Task requirements: Here is the task for the records below: repeat exactly the lines from the one with "Given: Click the third liker avatar thumbnail" to the one with "Image resolution: width=802", both included, and nothing else.

Given information:

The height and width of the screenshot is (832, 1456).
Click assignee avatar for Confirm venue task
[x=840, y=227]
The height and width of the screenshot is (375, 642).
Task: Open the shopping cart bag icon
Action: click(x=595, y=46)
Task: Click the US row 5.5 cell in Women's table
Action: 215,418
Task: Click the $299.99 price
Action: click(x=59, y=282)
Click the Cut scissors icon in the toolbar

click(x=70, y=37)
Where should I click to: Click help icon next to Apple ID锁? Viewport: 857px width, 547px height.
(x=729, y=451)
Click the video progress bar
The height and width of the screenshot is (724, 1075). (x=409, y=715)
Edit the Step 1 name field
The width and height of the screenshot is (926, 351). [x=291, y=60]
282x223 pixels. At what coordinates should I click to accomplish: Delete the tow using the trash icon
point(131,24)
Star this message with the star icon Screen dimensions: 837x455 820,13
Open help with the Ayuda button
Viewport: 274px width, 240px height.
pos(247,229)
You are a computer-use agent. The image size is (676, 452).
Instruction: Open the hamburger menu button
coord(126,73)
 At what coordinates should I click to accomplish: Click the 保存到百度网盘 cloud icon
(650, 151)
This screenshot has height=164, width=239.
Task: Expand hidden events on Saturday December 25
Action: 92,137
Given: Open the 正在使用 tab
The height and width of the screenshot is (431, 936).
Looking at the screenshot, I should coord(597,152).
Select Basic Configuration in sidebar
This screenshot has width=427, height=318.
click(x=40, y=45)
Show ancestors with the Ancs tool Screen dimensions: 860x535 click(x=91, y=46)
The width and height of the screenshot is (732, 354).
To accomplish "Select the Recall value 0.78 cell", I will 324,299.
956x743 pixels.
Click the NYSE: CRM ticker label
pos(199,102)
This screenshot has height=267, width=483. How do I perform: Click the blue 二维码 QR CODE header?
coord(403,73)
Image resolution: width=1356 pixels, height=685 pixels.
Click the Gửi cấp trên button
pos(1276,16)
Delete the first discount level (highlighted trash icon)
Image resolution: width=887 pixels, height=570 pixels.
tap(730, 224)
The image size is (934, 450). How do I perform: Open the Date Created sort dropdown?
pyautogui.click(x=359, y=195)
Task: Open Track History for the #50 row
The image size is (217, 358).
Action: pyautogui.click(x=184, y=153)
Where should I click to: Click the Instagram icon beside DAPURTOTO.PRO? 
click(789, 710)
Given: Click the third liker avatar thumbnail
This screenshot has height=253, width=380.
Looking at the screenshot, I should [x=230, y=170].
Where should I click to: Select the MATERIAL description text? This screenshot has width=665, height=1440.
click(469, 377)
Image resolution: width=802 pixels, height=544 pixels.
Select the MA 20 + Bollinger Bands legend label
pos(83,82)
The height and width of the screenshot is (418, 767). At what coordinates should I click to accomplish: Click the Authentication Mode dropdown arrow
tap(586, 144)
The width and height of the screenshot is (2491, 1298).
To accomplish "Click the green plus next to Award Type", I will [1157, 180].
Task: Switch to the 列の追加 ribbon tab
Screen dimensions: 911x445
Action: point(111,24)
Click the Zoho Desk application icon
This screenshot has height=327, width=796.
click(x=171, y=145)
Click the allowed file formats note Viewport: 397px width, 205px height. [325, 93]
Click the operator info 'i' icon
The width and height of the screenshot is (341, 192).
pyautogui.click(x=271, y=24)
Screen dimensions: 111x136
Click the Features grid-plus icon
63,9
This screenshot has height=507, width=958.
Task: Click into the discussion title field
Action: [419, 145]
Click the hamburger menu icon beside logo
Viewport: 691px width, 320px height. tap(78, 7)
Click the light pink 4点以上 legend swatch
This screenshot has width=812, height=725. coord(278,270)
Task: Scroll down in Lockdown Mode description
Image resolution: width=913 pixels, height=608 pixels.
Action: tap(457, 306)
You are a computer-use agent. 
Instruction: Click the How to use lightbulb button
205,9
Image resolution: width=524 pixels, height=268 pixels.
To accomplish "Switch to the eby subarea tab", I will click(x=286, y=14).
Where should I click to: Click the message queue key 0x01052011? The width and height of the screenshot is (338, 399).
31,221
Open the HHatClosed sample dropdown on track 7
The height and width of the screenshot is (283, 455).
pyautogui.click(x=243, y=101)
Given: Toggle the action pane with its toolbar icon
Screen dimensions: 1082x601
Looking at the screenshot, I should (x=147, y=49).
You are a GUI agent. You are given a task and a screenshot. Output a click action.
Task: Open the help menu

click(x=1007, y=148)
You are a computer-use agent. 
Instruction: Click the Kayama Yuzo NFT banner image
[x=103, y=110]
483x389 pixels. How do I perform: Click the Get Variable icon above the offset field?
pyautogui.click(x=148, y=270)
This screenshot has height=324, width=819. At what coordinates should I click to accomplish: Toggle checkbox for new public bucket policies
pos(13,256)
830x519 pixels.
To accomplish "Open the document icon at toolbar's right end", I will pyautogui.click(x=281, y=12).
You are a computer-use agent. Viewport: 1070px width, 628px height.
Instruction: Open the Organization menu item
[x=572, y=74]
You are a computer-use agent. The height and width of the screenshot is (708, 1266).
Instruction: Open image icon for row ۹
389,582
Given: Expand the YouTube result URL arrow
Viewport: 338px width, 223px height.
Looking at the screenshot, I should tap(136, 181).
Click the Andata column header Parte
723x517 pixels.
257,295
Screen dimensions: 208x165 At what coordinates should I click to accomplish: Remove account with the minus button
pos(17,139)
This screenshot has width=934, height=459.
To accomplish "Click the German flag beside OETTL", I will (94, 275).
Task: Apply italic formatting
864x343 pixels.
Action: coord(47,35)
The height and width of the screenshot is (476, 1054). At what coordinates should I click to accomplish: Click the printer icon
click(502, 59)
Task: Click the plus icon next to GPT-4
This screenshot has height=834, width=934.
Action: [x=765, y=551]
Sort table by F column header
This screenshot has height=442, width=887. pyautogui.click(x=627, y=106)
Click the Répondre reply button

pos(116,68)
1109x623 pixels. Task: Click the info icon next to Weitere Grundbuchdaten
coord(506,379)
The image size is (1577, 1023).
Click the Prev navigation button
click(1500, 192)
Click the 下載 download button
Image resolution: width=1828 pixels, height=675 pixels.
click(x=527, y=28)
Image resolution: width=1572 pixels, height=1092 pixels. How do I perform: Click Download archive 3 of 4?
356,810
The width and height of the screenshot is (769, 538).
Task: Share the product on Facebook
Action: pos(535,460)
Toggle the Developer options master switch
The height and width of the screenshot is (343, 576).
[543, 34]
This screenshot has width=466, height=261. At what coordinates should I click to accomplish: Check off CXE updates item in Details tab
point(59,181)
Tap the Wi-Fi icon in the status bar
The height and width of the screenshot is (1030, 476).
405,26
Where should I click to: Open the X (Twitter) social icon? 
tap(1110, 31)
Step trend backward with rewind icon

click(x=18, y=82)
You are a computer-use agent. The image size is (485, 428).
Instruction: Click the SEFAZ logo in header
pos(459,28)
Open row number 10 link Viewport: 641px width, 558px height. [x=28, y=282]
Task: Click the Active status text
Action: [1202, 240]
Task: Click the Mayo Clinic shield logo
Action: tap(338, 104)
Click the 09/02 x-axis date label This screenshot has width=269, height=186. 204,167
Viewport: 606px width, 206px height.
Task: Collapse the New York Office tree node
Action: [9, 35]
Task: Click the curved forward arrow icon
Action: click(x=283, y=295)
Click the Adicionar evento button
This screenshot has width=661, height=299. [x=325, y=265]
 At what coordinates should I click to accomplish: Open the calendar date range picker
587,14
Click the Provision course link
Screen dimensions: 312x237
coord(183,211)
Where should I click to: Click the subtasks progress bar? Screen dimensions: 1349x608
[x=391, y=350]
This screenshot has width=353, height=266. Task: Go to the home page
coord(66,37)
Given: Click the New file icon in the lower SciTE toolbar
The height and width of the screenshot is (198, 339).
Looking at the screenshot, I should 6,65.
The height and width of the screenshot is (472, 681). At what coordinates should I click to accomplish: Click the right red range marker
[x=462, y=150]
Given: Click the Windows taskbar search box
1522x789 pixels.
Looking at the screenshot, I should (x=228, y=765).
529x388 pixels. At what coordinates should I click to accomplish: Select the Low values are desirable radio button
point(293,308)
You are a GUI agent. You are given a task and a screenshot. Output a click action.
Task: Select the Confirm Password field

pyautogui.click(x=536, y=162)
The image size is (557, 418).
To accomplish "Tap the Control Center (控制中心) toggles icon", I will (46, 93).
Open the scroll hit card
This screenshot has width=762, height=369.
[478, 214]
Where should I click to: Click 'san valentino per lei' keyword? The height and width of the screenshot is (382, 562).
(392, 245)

Task result:
Given: Click the third liker avatar thumbnail
This screenshot has height=253, width=380.
Looking at the screenshot, I should [x=230, y=170].
Where should I click to: Select the MATERIAL description text? This screenshot has width=665, height=1440.
click(469, 377)
Image resolution: width=802 pixels, height=544 pixels.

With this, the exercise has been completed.